Health
US intelligence agencies to probe origins of COVID-19
US President Joe Biden called for a deeper investigation into the origins of the COVID pandemic, including whether it came from contact between humans and animals, or a research laboratory in China
In a statement, the US president said the majority of the US intelligence community had "coalesced" around two likely scenarios: that the virus was transmitted to humans via contact with an infected animal or it emerged from a lab accident.
" there was not sufficient information to assess one to be more likely than the other," Biden said.
He added that two of 18 intelligence agencies lean toward the animal link and one toward the lab idea, "each with low or moderate confidence."
President Biden said he had asked US intelligence agencies “to redouble their efforts to collect and analyse information that could bring us closer to a definitive conclusion” and report back to him in 90 days.
“As part of that report, I have asked for areas of further inquiry that may be required, including specific questions for China,” the US president said.
China’s embassy in the United States on Thursday criticised the US’s move, saying that “politicising” the issue would hamper investigations into the origins of the coronavirus.
China supports “a comprehensive study of all early cases of COVID-19 found worldwide and a thorough investigation into some secretive bases and biological laboratories all over the world,” the embassy said in remarks attributed to a spokesperson that were posted on its website.
It is pertinent to mention here that US intelligence agencies have been examining reports that researchers at the Wuhan virology laboratory were seriously ill in 2019, one month before the first cases of COVID-19 were reported.

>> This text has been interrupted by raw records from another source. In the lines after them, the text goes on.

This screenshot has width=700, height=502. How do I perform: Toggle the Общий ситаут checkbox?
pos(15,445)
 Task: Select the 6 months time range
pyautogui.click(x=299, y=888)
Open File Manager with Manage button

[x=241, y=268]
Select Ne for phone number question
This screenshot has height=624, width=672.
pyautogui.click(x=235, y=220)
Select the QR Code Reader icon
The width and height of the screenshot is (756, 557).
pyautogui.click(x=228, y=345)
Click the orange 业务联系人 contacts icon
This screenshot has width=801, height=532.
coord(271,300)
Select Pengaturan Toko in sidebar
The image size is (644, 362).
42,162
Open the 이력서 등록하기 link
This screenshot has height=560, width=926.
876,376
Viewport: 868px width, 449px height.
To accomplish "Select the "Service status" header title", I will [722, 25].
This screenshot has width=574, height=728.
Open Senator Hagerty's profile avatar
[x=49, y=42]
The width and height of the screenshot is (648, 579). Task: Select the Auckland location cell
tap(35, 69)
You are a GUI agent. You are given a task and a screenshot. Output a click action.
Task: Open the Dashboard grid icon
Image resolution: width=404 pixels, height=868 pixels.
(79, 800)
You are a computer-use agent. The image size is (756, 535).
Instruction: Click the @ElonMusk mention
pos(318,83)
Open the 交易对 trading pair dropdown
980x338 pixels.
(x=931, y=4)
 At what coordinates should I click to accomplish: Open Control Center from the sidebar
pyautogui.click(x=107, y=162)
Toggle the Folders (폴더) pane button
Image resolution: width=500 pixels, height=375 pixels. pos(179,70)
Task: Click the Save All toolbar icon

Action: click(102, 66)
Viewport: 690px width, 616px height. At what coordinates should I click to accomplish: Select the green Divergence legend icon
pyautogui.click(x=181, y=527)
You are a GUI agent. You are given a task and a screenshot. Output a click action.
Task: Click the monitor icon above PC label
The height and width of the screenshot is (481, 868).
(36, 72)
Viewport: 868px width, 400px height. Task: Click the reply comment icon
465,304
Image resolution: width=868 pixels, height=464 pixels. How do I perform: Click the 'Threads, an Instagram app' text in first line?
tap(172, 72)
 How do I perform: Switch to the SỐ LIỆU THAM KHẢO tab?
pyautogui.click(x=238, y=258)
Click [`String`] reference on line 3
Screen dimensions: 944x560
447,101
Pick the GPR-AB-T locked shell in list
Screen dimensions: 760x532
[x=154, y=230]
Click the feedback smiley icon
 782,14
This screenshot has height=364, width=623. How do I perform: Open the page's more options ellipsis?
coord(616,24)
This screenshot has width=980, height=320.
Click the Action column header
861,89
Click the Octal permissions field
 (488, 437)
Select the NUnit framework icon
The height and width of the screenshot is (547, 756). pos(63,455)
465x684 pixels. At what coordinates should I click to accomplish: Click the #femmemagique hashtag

But US government sources cautioned earlier this week that there is still no proof the disease originated at the lab.
Meanwhile, Biden said on Wednesday that “the United States will also keep working with like-minded partners around the world to press China to participate in a full, transparent, evidence-based international investigation and to provide access to all relevant data and evidence”.
White House Deputy Press Secretary Karine Jean-Pierre said the president’s directive should not be interpreted as a US rejection of the WHO study but rather aimed at providing the best US information and resources to resolve ongoing questions.
“The WHO doing their thing and the [intelligence community] doing what they’re doing currently is not mutually exclusive,” Jean-Pierre said.
More than a year after Covid-19 touched off the worst pandemic in more than a century, scientists have yet to determine its origins. The closest related viruses to SARS-CoV-2 were found in bats over 1,000 miles from the central Chinese city of Wuhan, where the disease erupted in late 2019.
Initially, cases were tied to a fresh food market and possibly the wildlife sold there. An investigation in early 2021 has highlighted the possibility that they acted as a vector, transferring the virus from bats to humans.
More politically charged theories allege the virus accidentally escaped from a nearby research laboratory or entered China from another country via imported frozen food. Amid all the posturing, governments and scientists agree that deciphering the creation story is key to reducing the risk of future pandemics.